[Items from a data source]
########################################
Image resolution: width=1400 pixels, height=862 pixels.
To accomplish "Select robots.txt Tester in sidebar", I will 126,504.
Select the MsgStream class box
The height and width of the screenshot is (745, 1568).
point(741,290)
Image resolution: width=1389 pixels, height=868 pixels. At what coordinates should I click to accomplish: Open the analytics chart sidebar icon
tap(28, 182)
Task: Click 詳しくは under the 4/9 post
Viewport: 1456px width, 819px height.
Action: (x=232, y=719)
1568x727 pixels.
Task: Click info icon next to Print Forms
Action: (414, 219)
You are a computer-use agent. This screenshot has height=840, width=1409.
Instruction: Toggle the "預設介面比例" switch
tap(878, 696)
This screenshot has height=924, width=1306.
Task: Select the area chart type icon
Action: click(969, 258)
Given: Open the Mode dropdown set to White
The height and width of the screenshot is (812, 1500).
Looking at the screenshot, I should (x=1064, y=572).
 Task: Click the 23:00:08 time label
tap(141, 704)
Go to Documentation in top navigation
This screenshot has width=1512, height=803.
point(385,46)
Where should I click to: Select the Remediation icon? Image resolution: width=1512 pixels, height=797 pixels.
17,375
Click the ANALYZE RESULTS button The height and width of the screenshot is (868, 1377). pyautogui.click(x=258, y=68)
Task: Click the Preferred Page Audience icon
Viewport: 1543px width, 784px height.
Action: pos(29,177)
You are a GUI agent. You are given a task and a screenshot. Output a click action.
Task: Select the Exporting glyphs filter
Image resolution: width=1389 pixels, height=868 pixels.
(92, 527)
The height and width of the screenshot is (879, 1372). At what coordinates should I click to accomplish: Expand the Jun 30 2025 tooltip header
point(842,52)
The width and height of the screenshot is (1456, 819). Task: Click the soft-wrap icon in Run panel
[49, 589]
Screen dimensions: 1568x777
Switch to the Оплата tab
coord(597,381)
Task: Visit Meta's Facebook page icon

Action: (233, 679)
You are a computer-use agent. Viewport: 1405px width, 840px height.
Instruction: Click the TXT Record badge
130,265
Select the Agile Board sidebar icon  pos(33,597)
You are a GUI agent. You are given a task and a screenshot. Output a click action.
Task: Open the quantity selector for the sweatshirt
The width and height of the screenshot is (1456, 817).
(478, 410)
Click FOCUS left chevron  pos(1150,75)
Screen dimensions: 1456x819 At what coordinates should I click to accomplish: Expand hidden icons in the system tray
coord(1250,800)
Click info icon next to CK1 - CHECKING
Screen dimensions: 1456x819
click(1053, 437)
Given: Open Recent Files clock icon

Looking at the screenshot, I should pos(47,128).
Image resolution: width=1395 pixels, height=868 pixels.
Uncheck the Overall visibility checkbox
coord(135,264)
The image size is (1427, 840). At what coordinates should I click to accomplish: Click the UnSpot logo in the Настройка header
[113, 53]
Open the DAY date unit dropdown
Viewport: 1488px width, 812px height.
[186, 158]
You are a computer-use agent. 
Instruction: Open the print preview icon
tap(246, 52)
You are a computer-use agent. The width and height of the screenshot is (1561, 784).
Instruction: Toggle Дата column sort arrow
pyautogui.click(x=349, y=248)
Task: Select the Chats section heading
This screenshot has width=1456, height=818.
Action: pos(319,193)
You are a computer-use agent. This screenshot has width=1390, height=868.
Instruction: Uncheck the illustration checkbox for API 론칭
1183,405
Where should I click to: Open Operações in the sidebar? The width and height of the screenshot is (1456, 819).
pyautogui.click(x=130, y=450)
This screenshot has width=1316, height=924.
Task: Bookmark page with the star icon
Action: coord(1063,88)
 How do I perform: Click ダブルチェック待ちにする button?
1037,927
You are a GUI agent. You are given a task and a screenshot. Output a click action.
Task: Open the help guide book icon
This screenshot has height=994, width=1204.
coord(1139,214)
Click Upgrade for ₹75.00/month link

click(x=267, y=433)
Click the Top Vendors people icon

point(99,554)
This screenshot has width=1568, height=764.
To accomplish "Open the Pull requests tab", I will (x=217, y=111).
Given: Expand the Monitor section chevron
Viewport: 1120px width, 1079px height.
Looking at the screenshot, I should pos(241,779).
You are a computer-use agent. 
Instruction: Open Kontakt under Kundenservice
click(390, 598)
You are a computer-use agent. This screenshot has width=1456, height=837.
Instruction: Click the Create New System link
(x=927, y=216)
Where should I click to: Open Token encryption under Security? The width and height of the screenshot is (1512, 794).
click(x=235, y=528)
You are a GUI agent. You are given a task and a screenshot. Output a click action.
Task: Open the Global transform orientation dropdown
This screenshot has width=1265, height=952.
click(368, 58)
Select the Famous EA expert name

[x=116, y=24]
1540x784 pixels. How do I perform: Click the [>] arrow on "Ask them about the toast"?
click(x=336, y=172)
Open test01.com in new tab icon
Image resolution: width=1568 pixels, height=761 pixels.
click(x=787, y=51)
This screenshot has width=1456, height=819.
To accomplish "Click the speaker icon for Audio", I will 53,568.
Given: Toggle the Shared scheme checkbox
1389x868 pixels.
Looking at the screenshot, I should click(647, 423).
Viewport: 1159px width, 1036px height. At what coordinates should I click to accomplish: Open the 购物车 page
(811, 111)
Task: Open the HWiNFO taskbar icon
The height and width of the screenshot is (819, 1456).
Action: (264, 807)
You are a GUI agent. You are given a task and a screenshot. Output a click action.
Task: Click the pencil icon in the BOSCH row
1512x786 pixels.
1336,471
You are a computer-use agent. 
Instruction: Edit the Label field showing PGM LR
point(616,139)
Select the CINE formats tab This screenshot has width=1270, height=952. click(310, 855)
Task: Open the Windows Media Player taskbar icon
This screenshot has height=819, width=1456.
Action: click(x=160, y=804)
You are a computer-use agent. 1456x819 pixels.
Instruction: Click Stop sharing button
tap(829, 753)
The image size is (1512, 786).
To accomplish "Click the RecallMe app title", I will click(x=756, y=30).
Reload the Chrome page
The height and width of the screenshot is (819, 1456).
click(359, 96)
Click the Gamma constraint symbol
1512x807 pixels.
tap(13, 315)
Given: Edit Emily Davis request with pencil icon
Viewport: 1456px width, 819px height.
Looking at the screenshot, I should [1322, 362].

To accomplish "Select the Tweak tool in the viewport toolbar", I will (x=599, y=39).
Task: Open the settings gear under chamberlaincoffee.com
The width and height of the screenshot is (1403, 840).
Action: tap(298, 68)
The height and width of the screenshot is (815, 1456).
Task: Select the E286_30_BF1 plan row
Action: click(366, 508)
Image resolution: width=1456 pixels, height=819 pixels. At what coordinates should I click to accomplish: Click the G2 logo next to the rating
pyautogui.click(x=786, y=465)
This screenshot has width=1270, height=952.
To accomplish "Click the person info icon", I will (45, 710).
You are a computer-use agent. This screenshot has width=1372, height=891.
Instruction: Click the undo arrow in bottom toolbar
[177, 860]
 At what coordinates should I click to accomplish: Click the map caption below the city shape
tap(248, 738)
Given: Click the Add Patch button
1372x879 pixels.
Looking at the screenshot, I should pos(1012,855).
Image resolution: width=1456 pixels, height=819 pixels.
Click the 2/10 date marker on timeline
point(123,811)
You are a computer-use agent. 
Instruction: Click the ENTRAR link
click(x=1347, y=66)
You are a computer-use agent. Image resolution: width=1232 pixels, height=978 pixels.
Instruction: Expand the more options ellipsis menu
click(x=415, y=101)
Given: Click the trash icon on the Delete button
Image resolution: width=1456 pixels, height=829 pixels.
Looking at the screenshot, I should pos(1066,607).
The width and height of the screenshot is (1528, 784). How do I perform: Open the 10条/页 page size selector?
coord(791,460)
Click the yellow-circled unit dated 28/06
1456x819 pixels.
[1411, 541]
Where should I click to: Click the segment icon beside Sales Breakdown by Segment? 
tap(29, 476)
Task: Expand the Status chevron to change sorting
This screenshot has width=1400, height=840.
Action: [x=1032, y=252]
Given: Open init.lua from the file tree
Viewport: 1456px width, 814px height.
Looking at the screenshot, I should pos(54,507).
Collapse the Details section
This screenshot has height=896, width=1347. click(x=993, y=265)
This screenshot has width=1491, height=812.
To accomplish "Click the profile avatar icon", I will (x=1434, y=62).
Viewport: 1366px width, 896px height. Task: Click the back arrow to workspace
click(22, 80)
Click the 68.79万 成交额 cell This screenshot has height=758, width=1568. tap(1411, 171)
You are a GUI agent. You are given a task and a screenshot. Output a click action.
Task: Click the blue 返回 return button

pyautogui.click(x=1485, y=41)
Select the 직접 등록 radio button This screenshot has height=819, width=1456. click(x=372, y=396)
########################################
- _Activity_: Copy out only the lines running from the beginning of the data to the line with "Task: Click 詳しくは under the 4/9 post", both ends included.

- _Exercise solution_:
Image resolution: width=1400 pixels, height=862 pixels.
To accomplish "Select robots.txt Tester in sidebar", I will 126,504.
Select the MsgStream class box
The height and width of the screenshot is (745, 1568).
point(741,290)
Image resolution: width=1389 pixels, height=868 pixels. At what coordinates should I click to accomplish: Open the analytics chart sidebar icon
tap(28, 182)
Task: Click 詳しくは under the 4/9 post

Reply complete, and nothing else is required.